*Your goal*.
Return the entire listing, character for character.

*Input data*.
· · · · · · ·
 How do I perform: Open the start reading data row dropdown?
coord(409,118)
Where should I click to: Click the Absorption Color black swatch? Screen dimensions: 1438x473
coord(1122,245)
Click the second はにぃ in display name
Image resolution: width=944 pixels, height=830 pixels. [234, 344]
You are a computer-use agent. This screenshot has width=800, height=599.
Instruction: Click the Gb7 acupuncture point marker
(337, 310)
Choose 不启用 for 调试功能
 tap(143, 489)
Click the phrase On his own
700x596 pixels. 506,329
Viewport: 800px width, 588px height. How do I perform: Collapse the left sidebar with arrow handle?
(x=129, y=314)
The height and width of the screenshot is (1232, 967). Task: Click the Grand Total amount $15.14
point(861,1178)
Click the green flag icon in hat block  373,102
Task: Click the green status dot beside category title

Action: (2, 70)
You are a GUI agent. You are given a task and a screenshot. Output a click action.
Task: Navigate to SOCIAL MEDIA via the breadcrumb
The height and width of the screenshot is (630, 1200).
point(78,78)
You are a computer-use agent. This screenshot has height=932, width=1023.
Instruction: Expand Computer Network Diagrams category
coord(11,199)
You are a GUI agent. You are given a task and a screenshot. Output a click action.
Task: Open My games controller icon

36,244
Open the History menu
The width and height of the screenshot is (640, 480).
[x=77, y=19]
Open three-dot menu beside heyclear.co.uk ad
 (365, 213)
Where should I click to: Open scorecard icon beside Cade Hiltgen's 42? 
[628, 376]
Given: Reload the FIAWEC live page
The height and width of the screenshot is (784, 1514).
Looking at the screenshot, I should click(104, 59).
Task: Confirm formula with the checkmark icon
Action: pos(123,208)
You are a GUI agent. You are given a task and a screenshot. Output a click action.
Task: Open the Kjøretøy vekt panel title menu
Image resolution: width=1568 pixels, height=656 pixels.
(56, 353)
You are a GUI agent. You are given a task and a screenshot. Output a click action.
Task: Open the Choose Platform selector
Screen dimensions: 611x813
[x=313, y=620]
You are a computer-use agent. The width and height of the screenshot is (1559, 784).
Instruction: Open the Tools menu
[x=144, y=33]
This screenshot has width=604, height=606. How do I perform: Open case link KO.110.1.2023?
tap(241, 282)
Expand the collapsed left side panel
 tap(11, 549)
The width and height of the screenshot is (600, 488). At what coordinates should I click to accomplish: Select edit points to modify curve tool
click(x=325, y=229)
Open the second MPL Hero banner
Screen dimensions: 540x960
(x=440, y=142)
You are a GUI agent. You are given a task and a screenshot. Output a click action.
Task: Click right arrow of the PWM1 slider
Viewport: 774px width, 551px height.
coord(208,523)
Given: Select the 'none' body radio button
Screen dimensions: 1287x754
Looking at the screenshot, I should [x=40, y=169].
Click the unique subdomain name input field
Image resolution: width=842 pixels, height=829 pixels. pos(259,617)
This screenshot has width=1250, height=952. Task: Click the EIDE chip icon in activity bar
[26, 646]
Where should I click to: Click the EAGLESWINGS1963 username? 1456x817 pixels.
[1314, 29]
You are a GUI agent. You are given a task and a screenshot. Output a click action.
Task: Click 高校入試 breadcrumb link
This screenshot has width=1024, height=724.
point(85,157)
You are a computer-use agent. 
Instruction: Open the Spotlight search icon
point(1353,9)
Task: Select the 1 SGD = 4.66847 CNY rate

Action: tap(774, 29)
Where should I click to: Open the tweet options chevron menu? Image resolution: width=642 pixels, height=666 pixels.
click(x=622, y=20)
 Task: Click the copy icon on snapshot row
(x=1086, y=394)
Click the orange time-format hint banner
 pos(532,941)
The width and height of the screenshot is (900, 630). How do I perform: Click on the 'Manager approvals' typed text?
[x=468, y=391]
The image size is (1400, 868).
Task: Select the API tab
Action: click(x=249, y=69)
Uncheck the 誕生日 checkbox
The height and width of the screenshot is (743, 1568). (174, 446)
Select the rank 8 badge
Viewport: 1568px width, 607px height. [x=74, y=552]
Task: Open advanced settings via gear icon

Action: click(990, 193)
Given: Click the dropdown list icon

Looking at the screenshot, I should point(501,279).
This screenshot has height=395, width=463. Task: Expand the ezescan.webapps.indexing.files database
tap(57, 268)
· · · · · · ·
*Answer*.
 How do I perform: Open the start reading data row dropdown?
coord(409,118)
Where should I click to: Click the Absorption Color black swatch? Screen dimensions: 1438x473
coord(1122,245)
Click the second はにぃ in display name
Image resolution: width=944 pixels, height=830 pixels. [234, 344]
You are a computer-use agent. This screenshot has width=800, height=599.
Instruction: Click the Gb7 acupuncture point marker
(337, 310)
Choose 不启用 for 调试功能
 tap(143, 489)
Click the phrase On his own
700x596 pixels. 506,329
Viewport: 800px width, 588px height. How do I perform: Collapse the left sidebar with arrow handle?
(x=129, y=314)
The height and width of the screenshot is (1232, 967). Task: Click the Grand Total amount $15.14
point(861,1178)
Click the green flag icon in hat block  373,102
Task: Click the green status dot beside category title

Action: (2, 70)
You are a GUI agent. You are given a task and a screenshot. Output a click action.
Task: Navigate to SOCIAL MEDIA via the breadcrumb
The height and width of the screenshot is (630, 1200).
point(78,78)
You are a computer-use agent. This screenshot has height=932, width=1023.
Instruction: Expand Computer Network Diagrams category
coord(11,199)
You are a GUI agent. You are given a task and a screenshot. Output a click action.
Task: Open My games controller icon

36,244
Open the History menu
The width and height of the screenshot is (640, 480).
[x=77, y=19]
Open three-dot menu beside heyclear.co.uk ad
 (365, 213)
Where should I click to: Open scorecard icon beside Cade Hiltgen's 42? 
[628, 376]
Given: Reload the FIAWEC live page
The height and width of the screenshot is (784, 1514).
Looking at the screenshot, I should click(104, 59).
Task: Confirm formula with the checkmark icon
Action: pos(123,208)
You are a GUI agent. You are given a task and a screenshot. Output a click action.
Task: Open the Kjøretøy vekt panel title menu
Image resolution: width=1568 pixels, height=656 pixels.
(56, 353)
You are a GUI agent. You are given a task and a screenshot. Output a click action.
Task: Open the Choose Platform selector
Screen dimensions: 611x813
[x=313, y=620]
You are a computer-use agent. The width and height of the screenshot is (1559, 784).
Instruction: Open the Tools menu
[x=144, y=33]
This screenshot has width=604, height=606. How do I perform: Open case link KO.110.1.2023?
tap(241, 282)
Expand the collapsed left side panel
 tap(11, 549)
The width and height of the screenshot is (600, 488). At what coordinates should I click to accomplish: Select edit points to modify curve tool
click(x=325, y=229)
Open the second MPL Hero banner
Screen dimensions: 540x960
(x=440, y=142)
You are a GUI agent. You are given a task and a screenshot. Output a click action.
Task: Click right arrow of the PWM1 slider
Viewport: 774px width, 551px height.
coord(208,523)
Given: Select the 'none' body radio button
Screen dimensions: 1287x754
Looking at the screenshot, I should [x=40, y=169].
Click the unique subdomain name input field
Image resolution: width=842 pixels, height=829 pixels. pos(259,617)
This screenshot has width=1250, height=952. Task: Click the EIDE chip icon in activity bar
[26, 646]
Where should I click to: Click the EAGLESWINGS1963 username? 1456x817 pixels.
[1314, 29]
You are a GUI agent. You are given a task and a screenshot. Output a click action.
Task: Click 高校入試 breadcrumb link
This screenshot has width=1024, height=724.
point(85,157)
You are a computer-use agent. 
Instruction: Open the Spotlight search icon
point(1353,9)
Task: Select the 1 SGD = 4.66847 CNY rate

Action: tap(774, 29)
Where should I click to: Open the tweet options chevron menu? Image resolution: width=642 pixels, height=666 pixels.
click(x=622, y=20)
 Task: Click the copy icon on snapshot row
(x=1086, y=394)
Click the orange time-format hint banner
 pos(532,941)
The width and height of the screenshot is (900, 630). How do I perform: Click on the 'Manager approvals' typed text?
[x=468, y=391]
The image size is (1400, 868).
Task: Select the API tab
Action: click(x=249, y=69)
Uncheck the 誕生日 checkbox
The height and width of the screenshot is (743, 1568). (174, 446)
Select the rank 8 badge
Viewport: 1568px width, 607px height. [x=74, y=552]
Task: Open advanced settings via gear icon

Action: click(990, 193)
Given: Click the dropdown list icon

Looking at the screenshot, I should point(501,279).
This screenshot has height=395, width=463. Task: Expand the ezescan.webapps.indexing.files database
tap(57, 268)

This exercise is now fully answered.